• **Kutipan Teks**:
↓↓↓

Bani Israil Bukan Israel Begitu Pula Sebaliknya

Di antara nama yang paling sering disebut dalam Al-Qur’an adalah Bani Israil. Tak kurang dari 40 kali nama ini muncul, menandakan betapa pentingnya posisi mereka dalam sejarah keimanan dan pelajaran umat manusia. Tapi siapa sebenarnya Bani Israil ini, dan mengapa Al-Qur’an begitu sering menyebut mereka—kadang dalam pujian, kadang dalam teguran keras?

1. Makna Bani Israil dalam Al-Qur’an
Secara bahasa, Bani Israil berarti anak-anak atau keturunan Israil. Dalam hal ini, Israil adalah nama lain dari Nabi Ya’qub ‘alaihis salam, cucu dari Nabi Ibrahim. Jadi, Bani Israil adalah anak keturunan Nabi Ya’qub, yang terbagi menjadi 12 suku besar dari 12 putranya.

Nabi Ya’qub diberi julukan Israil, yang menurut sebagian ahli tafsir berarti “hamba Allah” atau “yang berjuang bersama Allah”. Maka, menyebut Bani Israil berarti merujuk pada keturunan langsung dari seorang nabi yang mulia.

↑↑↑

• **Data yang Diberikan**:
↓↓↓

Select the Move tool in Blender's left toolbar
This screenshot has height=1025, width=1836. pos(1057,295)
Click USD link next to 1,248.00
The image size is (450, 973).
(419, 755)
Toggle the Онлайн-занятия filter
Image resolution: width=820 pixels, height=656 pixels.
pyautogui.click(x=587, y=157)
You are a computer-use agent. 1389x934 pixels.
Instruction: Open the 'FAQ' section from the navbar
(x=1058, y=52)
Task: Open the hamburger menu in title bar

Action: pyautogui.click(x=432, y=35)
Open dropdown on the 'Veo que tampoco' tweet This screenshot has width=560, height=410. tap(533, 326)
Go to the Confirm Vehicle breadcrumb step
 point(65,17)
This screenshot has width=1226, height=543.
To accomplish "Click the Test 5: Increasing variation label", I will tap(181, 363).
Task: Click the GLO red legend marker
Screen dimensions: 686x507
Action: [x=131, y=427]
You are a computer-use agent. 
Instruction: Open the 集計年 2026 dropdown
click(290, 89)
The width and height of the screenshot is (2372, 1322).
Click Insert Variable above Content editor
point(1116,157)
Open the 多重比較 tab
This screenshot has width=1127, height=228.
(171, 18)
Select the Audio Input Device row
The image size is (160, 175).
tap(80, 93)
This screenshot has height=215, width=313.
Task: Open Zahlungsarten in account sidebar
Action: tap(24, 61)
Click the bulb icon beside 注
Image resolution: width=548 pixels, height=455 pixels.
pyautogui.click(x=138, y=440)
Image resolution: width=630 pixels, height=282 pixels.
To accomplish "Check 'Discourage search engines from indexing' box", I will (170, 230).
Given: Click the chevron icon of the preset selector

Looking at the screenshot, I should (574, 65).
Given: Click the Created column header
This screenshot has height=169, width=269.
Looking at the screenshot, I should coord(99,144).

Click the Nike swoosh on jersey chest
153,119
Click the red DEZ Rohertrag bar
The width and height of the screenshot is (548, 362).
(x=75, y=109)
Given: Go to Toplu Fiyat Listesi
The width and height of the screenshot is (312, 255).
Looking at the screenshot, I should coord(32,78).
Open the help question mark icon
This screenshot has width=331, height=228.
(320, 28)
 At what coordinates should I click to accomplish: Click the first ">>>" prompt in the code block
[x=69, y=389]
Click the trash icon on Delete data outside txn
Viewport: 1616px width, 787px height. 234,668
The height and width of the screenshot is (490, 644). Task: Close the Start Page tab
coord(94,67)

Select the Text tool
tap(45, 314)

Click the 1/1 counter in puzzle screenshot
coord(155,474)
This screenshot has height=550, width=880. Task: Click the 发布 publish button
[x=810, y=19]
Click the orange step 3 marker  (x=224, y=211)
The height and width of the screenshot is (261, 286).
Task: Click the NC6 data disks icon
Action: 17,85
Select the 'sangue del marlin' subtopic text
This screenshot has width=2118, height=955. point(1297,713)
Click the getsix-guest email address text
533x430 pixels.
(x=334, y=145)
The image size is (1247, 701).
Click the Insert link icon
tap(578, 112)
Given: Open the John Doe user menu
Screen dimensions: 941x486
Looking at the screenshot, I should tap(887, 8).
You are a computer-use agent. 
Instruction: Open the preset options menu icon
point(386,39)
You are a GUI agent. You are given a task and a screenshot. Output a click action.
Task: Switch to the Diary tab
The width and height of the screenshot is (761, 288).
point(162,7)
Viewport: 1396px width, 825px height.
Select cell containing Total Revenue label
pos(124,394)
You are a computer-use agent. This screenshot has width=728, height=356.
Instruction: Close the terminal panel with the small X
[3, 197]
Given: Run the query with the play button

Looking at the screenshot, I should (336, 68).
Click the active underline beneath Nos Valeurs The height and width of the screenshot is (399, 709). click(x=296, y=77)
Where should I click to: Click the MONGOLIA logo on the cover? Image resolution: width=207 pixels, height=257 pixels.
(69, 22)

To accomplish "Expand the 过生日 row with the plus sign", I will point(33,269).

↑↑↑

• **Daftar Tugas**:
#1 Salin tanpa perubahan seluruh bagian kutipan teks tentang Bani Israil, dari "Di antara nama" terus ke bawah hingga "dalam teguran keras?".
#2 Menurut kutipan teks tentang Bani Israil, keturunan Nabi Ya’qub terbagi menjadi berapa suku besar?

• **Hasil yang Diharapkan**:
#1
Di antara nama yang paling sering disebut dalam Al-Qur’an adalah Bani Israil. Tak kurang dari 40 kali nama ini muncul, menandakan betapa pentingnya posisi mereka dalam sejarah keimanan dan pelajaran umat manusia. Tapi siapa sebenarnya Bani Israil ini, dan mengapa Al-Qur’an begitu sering menyebut mereka—kadang dalam pujian, kadang dalam teguran keras?

#2 12 suku besar, dari 12 putra Nabi Ya’qub.